Final Fantasy, Square’s relentless series of role-playing adventures, has been central not only to some of gaming’s most poignant moments, memorable characters, laughs and shocks, but also to some of the most beautiful, haunting and jovial melodies ever to grace videogames.
Theatrhythm gives fans of the franchise the chance to relive some of the more cherished musical accompaniments, with Square conducting a plot that sees former heroes returning – albeit in uniforming cutesified form – to collect “Rhythmia” for the realms Music Crystal, so restoring its harmony and in turn saving the world.
The likes of FFVII’s Cloud, FFX’s Tidus and even the “Warrior of Light” from the series’ original outing all make an appearance, as players create their party of four warriors and begin their quest to gather as much Rhythmia as they can.
With the theme of the game all about rhythm it shouldn’t come as any particular shock that the gameplay segments take the form of rhythm-based mini-segments as players guide their motley crew through Field Music, Battle Music and Event Music stages.
Field Music stages set players with the task of travelling as far as they can in a bid to discover extra loot (a task made easier by hitting the crucial notes which summon a Chocobo steed); Battle stages are depicted via the series’ iconic fighting screen with game-specific bad guys popping up and players hitting sequences to score damage; while Event stages take place against FMV sequences of the games’ most emotive moments.
Each presents its interaction in a slightly different fashion, but all rely on the fundamental element of tapping the 3DS’ touchscreen in time to the visual indicator (which handily enough generally keeps in time with the beat); while each stage has a basic and advanced version to conquer.
This being Final Fantasy there are of course RPG overtones too, as characters level-up and extra items are discovered. The extra strength and agility of high-level characters ensures they will crush more enemies, or travel further depending on the stage type; while items raise certain special abilities, bestow a buff or call in familiar magical allies such as Shiva and Ifrit during certain interludes.

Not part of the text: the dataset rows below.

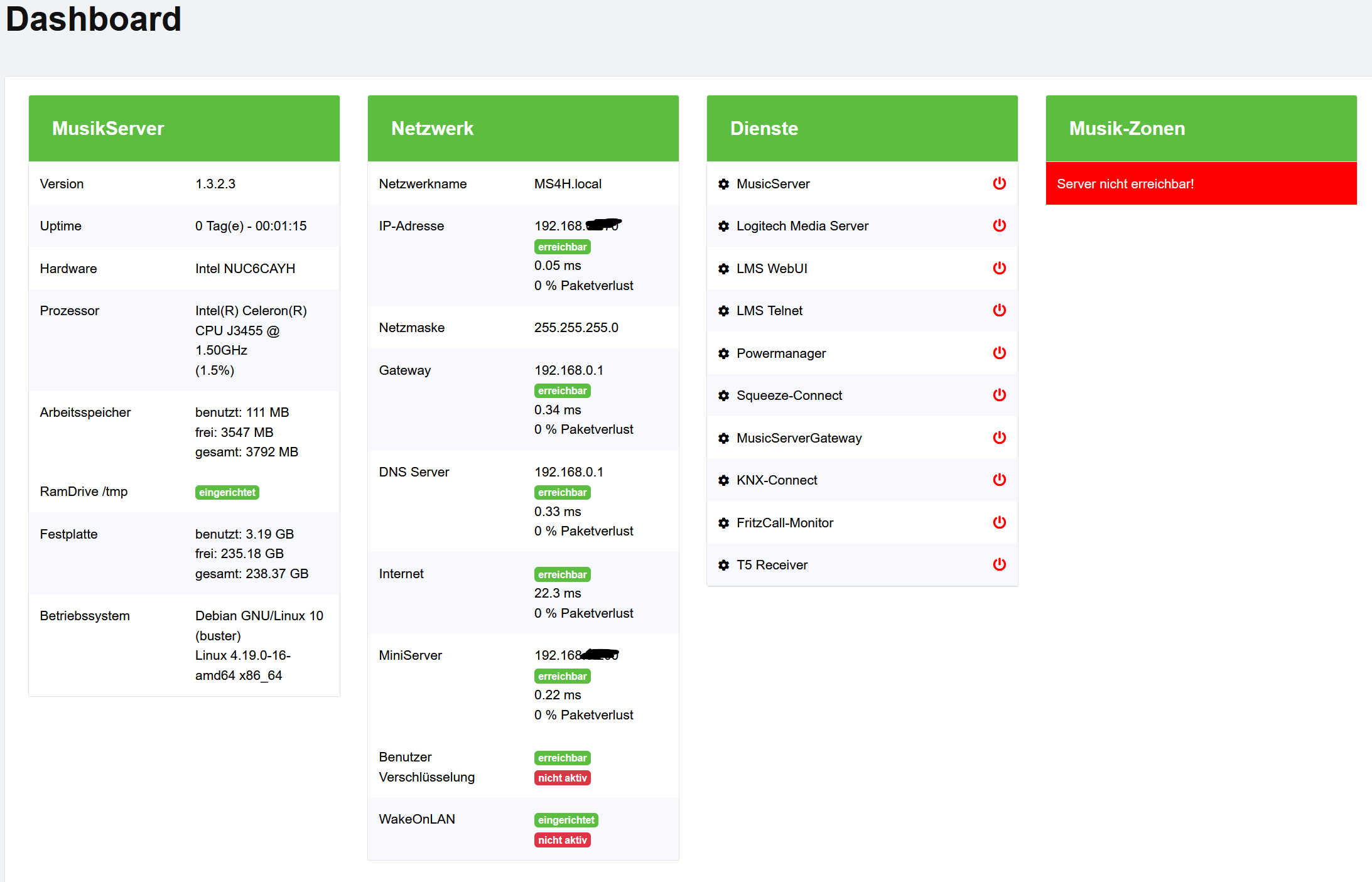Viewport: 1372px width, 882px height.
Task: Click the FritzCall-Monitor gear icon
Action: (723, 523)
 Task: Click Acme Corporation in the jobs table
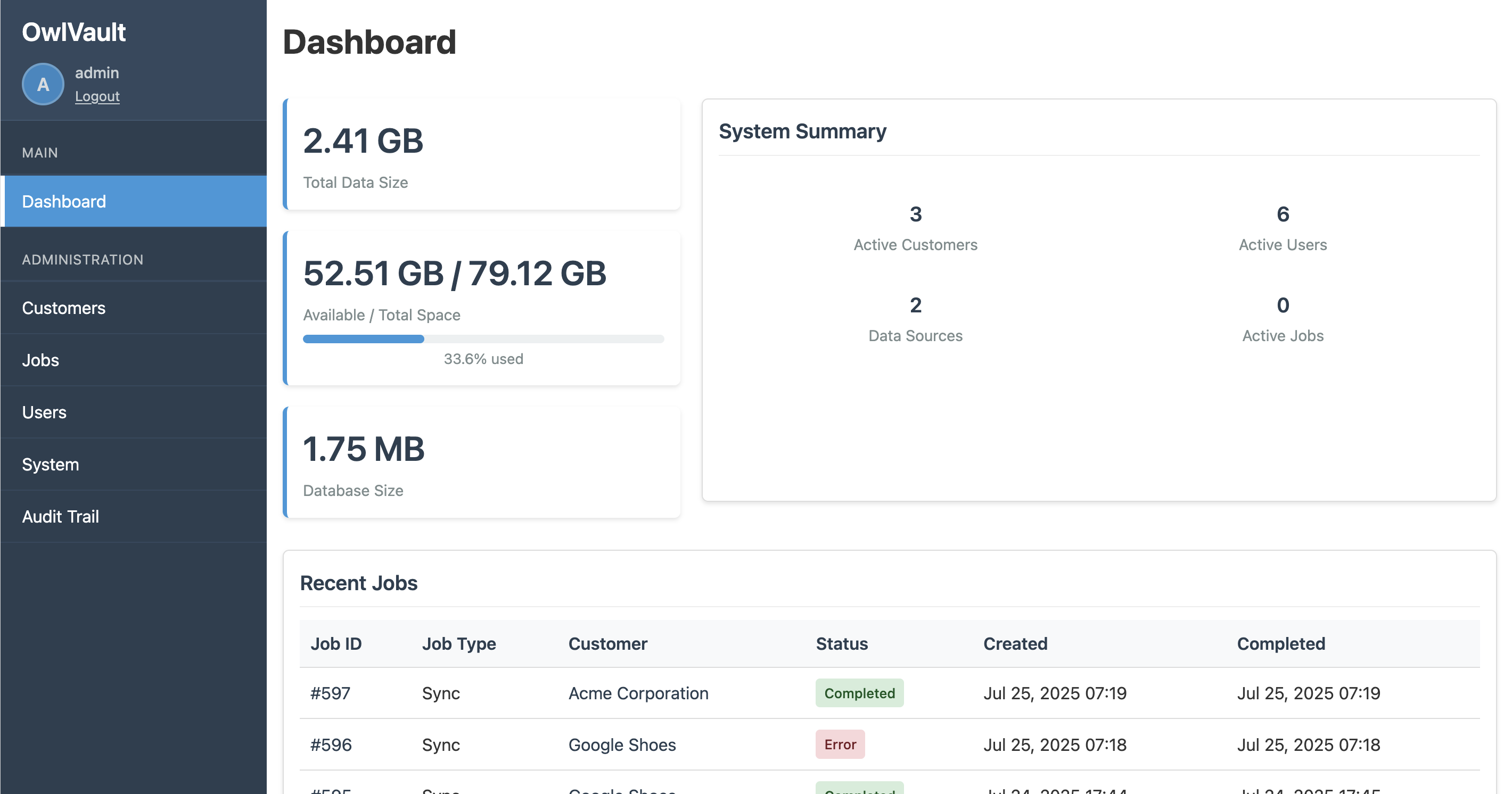click(638, 692)
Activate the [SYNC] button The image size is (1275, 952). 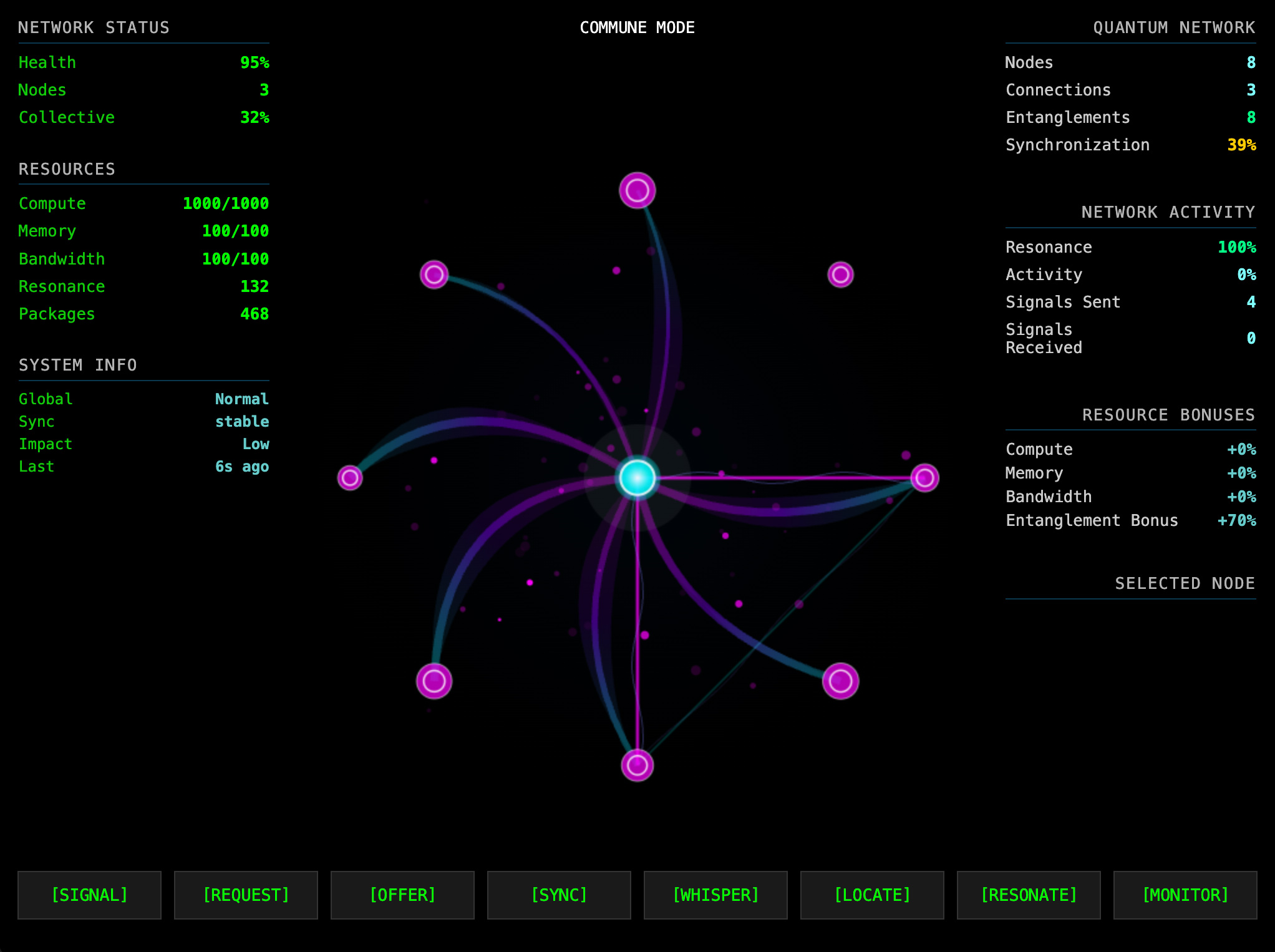[x=559, y=895]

Alas, these RPG elements aren’t pushed far enough, with only limited upgrades attainable across both magic and equippable weapons. It’s a statement also true of the story, which is rarely referred to, the result of which creating an experience that feels disconnected – a shame as by properly joining the dots Square could have easily created one of the most fun and quirky RPGs to release in the last few years.
At least as a celebration of an iconic series Theatrhythm offers a host of collectable extras, from unlockable characters, to cards which populate a virtual scrapbook and detail the notable good guys, bad guys and monsters of the series. Devotees will even be treated to cameos from the likes of Ultros, Cactuar and Tonberry.
Ultimately, those touched by any of the series’ past productions will find plenty to savour here, Theatrhythm offers one of the 3DS’s most charming experiences and as a showcase of the series’ instrumental scores the game hits all the right notes. The only downside is the lack of cohesiveness across its parts, something I hope they revaluate when the time comes for a sequel.